On 3 October 1775, Father Manuel do Vale, prior of Requeixo, responding to an inquiry on 22 September, referred to the ecclesiastical parish that existed, encompassing the places of Requeixo, Narix and Póvoa, which were supported by individual financial clerks and clergy (the co-adjuster for Nariz was Father Francisco Rodriques Álvares, from Recardães). This branch of the parish of Requeixo included a small population of 164 dwellings dispersed in the hamlets of Nariz, Cabeço da Eireira, Canissais, Porto de Ilhavo, Verba, Vessada and Ramalheiro.

The archive at the University of Coimbra holds a document dated 7 March 1811, that was presented by the local brotherhood of São Pedro and villagers from Nariz, requesting the authority to have the blessed sacrament in the sacristy of the local chapel during Lent.

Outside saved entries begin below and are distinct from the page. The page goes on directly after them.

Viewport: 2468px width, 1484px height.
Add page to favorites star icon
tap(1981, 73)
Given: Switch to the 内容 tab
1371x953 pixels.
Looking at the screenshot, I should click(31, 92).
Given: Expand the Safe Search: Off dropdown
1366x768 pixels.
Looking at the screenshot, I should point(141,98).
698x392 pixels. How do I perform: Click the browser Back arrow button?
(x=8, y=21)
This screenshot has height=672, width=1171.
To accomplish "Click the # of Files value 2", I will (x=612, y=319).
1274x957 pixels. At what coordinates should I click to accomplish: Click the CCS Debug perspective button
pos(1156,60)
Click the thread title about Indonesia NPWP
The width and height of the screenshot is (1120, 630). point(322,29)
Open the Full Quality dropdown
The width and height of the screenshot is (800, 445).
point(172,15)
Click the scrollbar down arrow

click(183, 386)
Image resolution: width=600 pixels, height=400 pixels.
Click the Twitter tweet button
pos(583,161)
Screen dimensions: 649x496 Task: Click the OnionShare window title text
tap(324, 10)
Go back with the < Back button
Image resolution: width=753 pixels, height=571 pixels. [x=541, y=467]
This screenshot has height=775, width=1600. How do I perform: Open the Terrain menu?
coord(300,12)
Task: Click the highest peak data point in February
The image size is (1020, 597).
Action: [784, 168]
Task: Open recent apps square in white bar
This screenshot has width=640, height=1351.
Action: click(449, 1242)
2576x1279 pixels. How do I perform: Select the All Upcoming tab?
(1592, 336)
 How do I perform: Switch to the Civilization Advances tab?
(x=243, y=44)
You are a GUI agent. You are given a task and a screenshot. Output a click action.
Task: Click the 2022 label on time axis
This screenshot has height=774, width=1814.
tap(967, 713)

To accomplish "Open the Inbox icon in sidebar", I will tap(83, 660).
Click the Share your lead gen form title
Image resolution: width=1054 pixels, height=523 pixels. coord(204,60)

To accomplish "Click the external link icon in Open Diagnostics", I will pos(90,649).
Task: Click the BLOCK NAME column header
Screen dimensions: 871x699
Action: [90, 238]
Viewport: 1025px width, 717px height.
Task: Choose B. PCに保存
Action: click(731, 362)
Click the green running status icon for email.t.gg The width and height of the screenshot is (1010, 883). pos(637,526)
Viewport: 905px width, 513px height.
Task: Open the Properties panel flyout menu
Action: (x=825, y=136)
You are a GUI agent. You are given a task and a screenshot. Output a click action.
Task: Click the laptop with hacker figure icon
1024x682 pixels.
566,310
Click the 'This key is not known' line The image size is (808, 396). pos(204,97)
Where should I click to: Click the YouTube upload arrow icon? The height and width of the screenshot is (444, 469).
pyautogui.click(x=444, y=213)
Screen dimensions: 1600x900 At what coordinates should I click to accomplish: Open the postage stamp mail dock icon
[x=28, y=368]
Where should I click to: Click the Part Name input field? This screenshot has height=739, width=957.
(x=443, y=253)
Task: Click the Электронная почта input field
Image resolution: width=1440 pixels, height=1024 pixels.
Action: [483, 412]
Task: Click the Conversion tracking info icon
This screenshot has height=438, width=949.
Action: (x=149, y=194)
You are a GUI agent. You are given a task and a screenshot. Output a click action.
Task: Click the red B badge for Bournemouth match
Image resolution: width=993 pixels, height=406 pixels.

The parish of São Pedro de Nariz was created by the Bishop of Aveiro, D. Manuel Pacheco de Resende, in January 1819, de-annexing it from Requeixo. Its first parish priest was Father Pedro Duarte Rosa, until 31 December 1829, succeeded by Father João Simões, who remained chaplain until 1808. He was succeeded by Father Jerónimo Vieira de Carvalho, who was born in Nariz in 1781, and was vicar from April 1839 to January 1848, dying on 24 October 1866. At the time of its incorporation the area included 200 dwellings and more than 700 inhabitants. Its urban size hovered around this size in 1867 (215), 1896 (218), slowly creeping upwards in 1909 (226 dwellings with 958 inhabitants) and 1941 (372 dwellings with 1199 inhabitants). The Church of São Pedro was constructed from the small oratory that existed on the same site, developed over time, although the first baptism on the site occurred on 27 March 1819.

==Geography==
The territory of Nariz is located in the southern extremity of the municipality of Aveiro, between the neighbouring municipalities of Vagos and Oliveira do Bairro.

==Architecture==
The Instituto de Gestão do Património Arquitectónico e Arqueológico (IGESPAR) has classified the historical main Church of Nariz/Church of São Pedro as a site of public interest, owing to its history as the centre of worship and communal life. This church, originally built on a smaller chapel to the patron saint, was ordered constructed by Father João Simões in 1808.

==Culture==
The parish's main celebration is in honour of Nossa Senhora do Rosário, which is celebrated on the first Sunday of August.